Je suis réveillé au son des chevaux qui galopent sur la plage. Il y a pire comme réveil matin. Je m’extraie difficilement de mon duvet bien chaud, m’habille et sors de la tente. Le ciel est encore bien gris. Il fait un froid de gueux. Je plie la tente puis parcours à nouveau le chemin sablonneux. Je me tape ensuite 2,5kms à travers de mauvais sentiers et de nombreux parcs à chevaux. J’arrive en périphérie et m’arrête dans le premier café venu pour prendre « un cafe grande y una pasteria a la crema » en guise de p’tit déj. Et surtout pour me réchauffer les doigts. Je vais devoir sortir mes gants d’hiver. Il caille vraiment !

Je discute avec le patron du bar avec mes quelques réminiscences d’espagnol que j’avais appris en cours du soir avant de rejoindre Hélène, la mère de notre fils Titouan, au Costa-Rica. Les infos défilent à la TV et elles ne sont pas très bonnes. De nouvelles restrictions sont annoncées en Euskadi (j’en sors) et la situation a l’air de se détériorer. Il me faut reprendre la route vers l’ouest. En sortant du café, j’emprunte à nouveau un sentier après avoir traversé une usine dont les salariés Bosch font le piquet de grève. Malheureusement le sentier est vite défoncé par des engins forestiers. J’avance péniblement en essayant de suivre la trace du tracteur.

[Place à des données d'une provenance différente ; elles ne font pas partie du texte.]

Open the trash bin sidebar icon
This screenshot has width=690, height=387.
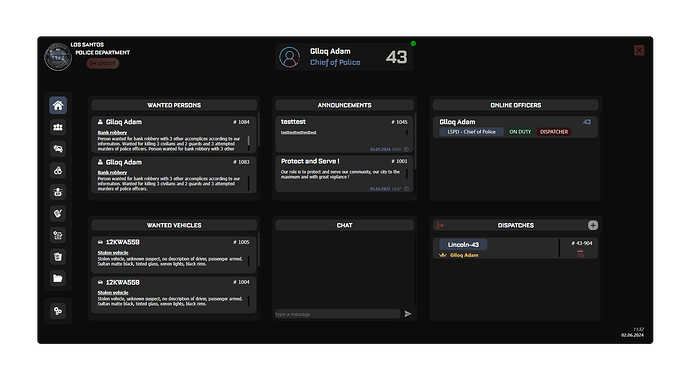tap(58, 257)
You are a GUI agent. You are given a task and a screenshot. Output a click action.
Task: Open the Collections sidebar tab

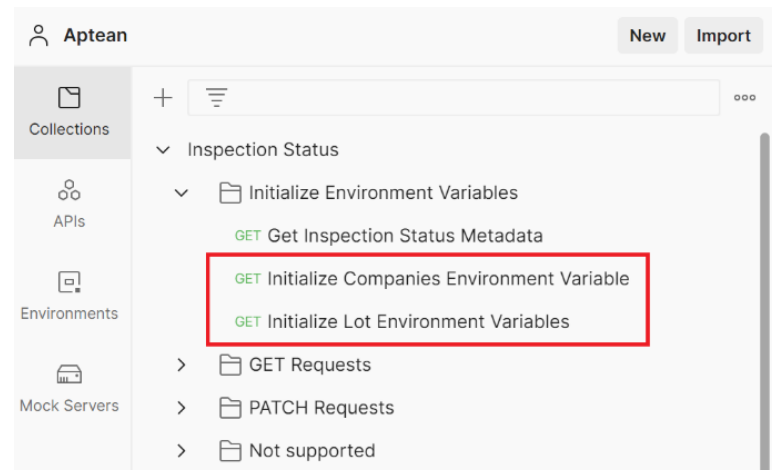click(x=69, y=111)
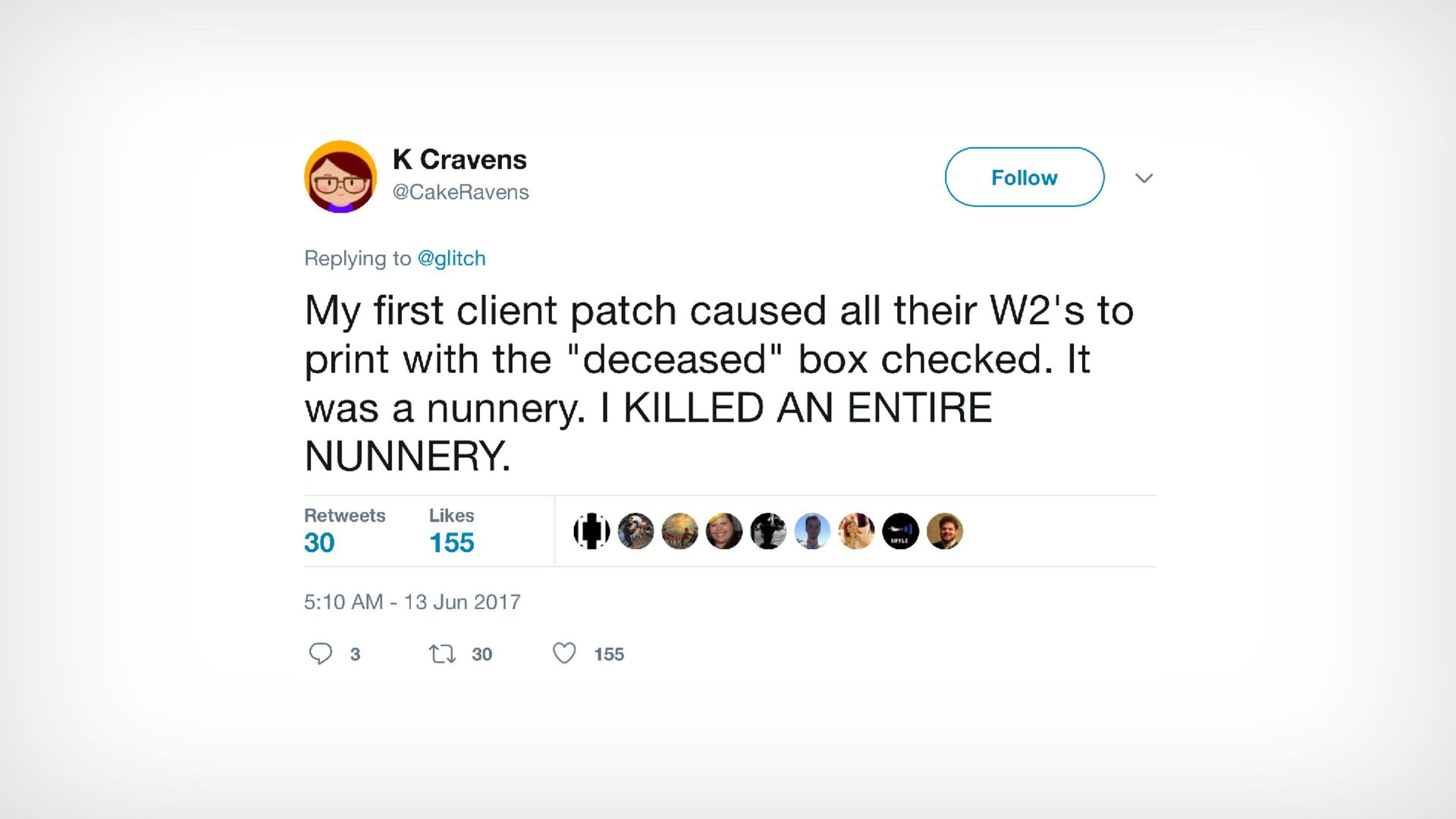The height and width of the screenshot is (819, 1456).
Task: Click the reply speech bubble icon
Action: [321, 654]
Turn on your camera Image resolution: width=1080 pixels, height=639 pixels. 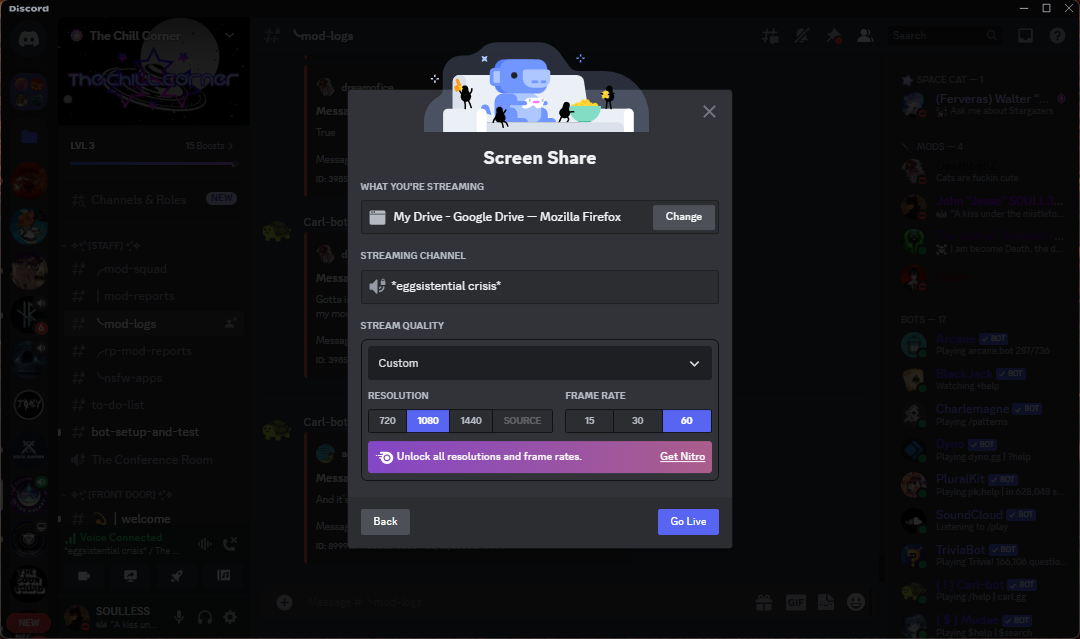click(x=84, y=576)
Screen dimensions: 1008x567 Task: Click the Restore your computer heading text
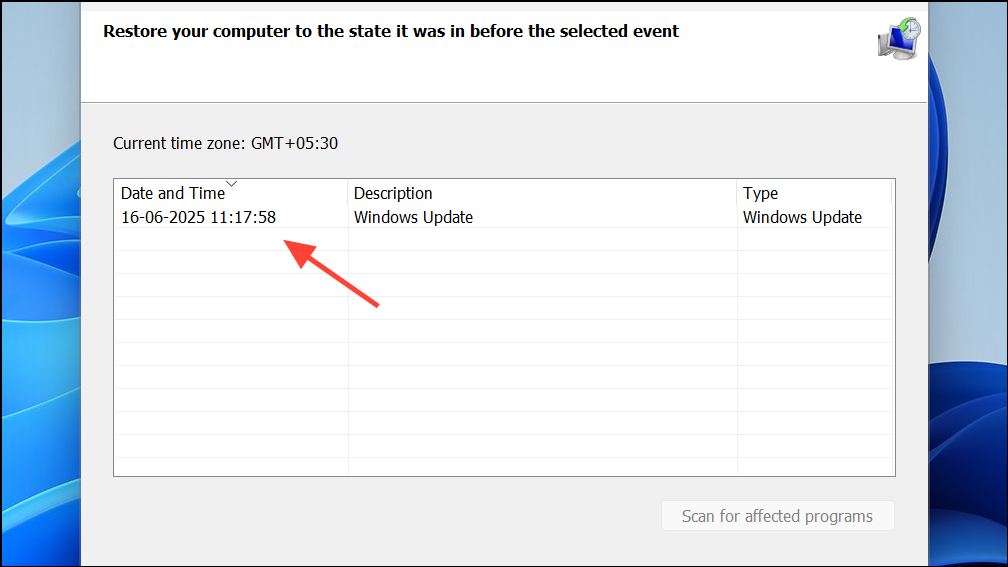391,32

Alors que j’allais rejoindre une route bitumée, je tomber nez-à-nez avec le responsable de ce massacre d’eucalyptus. Le chemin est barré et je dois attendre que le conducteur de l’engin le dégage. Je dois dire que je suis impressionné par la dextérité du gars. On dirait une main avec 2 doigts mécaniques qui coupe les troncs, enlève l’écorce, arrache les arbres comme des fétus de paille et prends des poignées de branches pour les balancer plus loin. Impressionnant ! Je pense à la forêt amazonienne qui doit subir le même triste sort.

Une fois dégagée, je continue mon petit bonhomme de chemin et traverse un Parque Natural. Avant de l’emprunter, j’admire la baie de Laredo et Santona et aperçois la forêt d’eucalyptus (au fond à droite) où j’ai passé la nuit.

Puis je m’enfonce à nouveau dans les terres par de charmantes routes. Le paysage est bucolique. Les formes se sont arrondies. Je peux grimper les collines sur la plaque du milieu. Et, coïncidence, je tombe sur une des auberges de St-Jacques où nous avions passé une soirée et une nuitée fort agréable. Je discute avec la patronne qui me confirme que l’auberge est ouverte contrairement à beaucoup d’autres. Je dois dire que je n’ai vu qu’un couple de pèlerins depuis la frontière.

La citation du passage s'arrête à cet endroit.